То, что он увидел, ему понравилось. Возможно, если б он не был хорошим семьянином, то… «Хороший семьянин даже мыслей таких не допустит», — возразил Костя-разумный. На что Костя-весельчак заметил: «Раскаявшийся грешник дороже ста праведников». А так как раскаиваться пока в общем-то и не в чем, то и обвинения беспочвенны.
Улыбка не сходила с его губ, даже когда он что-то услышал. Ему показалось, что он услышал какой-то шорох за дверью кабинета. Константин очень не хотел отпускать образ обнаженной Фариды, но странные скребущие звуки стали сильнее. И только теперь Костя сообразил, что, кроме парализованного старика, в комнате никого не должно быть. Он медленно открыл дверь, будто давая шанс нарушителям спокойствия сбежать. Посмотрел на отца. Тот лежал в той же самой позе.
Уж не думал же ты, что это он скребся?
Константин подошел к окну и посмотрел на черную дорожку у дома. Он всматривался в темноту, рассчитывая увидеть нарушителя спокойствия там, за окном. Его подсознание не хотело, чтобы кто-то сейчас находился здесь, в одной комнате с ним, возможно, прячась под кроватью отца. А возможно, и не прячась вовсе.
Мурашки пробежали по спине. Костя даже почувствовал, как волосы зашевелились на затылке. Он готов был встретиться с опасностью лицом к лицу, но поймал себя на мысли, что под опасностью он подразумевает почему-то совсем не грабителя, а что-то потустороннее — монстров с когтями и волочащимися за ними внутренностями. Костя даже почувствовал, что за ним наблюдают. Страх превращался в панический. И вдруг краем глаза Константин увидел движение. Небольшой пушистый зверек. Мозг быстро нарисовал кота, и это тут же даровало спокойствие. Константин сопоставил зверька и шумы, и страх отступил, так и не став паникой. Объяснения его удовлетворили. Кот пытался запрыгнуть на окно — вот что значили эти царапанья. Костя выдохнул, собрался с мыслями и решил накормить кота. Возможно, даже в знак благодарности.
* * *
Алексей не ожидал такой «встречи». Здесь все изменилось. Он в который раз себя корил за то, что не выяснил ничего у Романа. Может, они уже уехали. Может, здесь живут другие люди. Твари, поселившиеся в его родне, успокоились и навсегда теперь будут иметь тела Жанны, Крохи, Андрея и Стасика.

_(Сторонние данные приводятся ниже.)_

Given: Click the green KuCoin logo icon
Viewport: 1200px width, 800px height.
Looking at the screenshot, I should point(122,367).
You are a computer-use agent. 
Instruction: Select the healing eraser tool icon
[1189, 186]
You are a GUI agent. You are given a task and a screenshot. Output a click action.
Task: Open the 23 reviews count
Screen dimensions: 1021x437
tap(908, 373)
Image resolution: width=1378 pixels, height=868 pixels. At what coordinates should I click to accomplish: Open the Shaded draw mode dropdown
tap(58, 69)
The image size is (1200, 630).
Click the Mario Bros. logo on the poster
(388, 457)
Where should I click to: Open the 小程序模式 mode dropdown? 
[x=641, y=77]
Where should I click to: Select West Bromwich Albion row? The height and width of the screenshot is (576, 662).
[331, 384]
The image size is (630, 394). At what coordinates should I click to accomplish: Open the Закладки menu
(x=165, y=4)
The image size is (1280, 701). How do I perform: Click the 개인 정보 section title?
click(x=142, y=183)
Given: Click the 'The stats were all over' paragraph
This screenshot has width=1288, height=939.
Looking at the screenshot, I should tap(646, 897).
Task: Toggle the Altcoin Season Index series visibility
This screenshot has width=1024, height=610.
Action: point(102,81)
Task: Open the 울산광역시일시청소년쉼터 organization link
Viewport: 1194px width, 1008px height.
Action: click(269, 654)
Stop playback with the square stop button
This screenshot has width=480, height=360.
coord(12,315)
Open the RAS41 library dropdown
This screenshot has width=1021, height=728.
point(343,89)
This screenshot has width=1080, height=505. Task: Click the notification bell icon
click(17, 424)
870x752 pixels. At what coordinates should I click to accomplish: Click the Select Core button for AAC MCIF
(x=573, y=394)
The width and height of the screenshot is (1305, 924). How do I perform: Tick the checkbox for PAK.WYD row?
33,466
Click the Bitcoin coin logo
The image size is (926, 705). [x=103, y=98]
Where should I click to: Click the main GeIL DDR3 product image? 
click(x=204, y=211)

Страхов подошел к дому и попытался заглянуть в окно. Высоко. Он посмотрел по сторонам в поисках чего-нибудь, на что можно было бы взобраться. Ничего подходящего не было. Тогда Страхов поставил ногу на выступ фундамента, схватился за отлив окна и подтянулся вверх. В комнате стоял молодой мужчина, склонив голову смотрел на спящего старика. Мужчина вытер глаза, укрыл старика и вышел из комнаты. Небольшая лампа у изголовья кровати продолжала гореть, окрашивая правую часть лица старика в голубовато-белый цвет. Он не понимал, что здесь делают эти люди. Хотя, наверное, все-таки понимал. Они могли переехать, а дом продать. А он сейчас, получается, пробрался на чужой участок и подглядывает за чужими людьми. Как ни крути, это срок, если его застукают.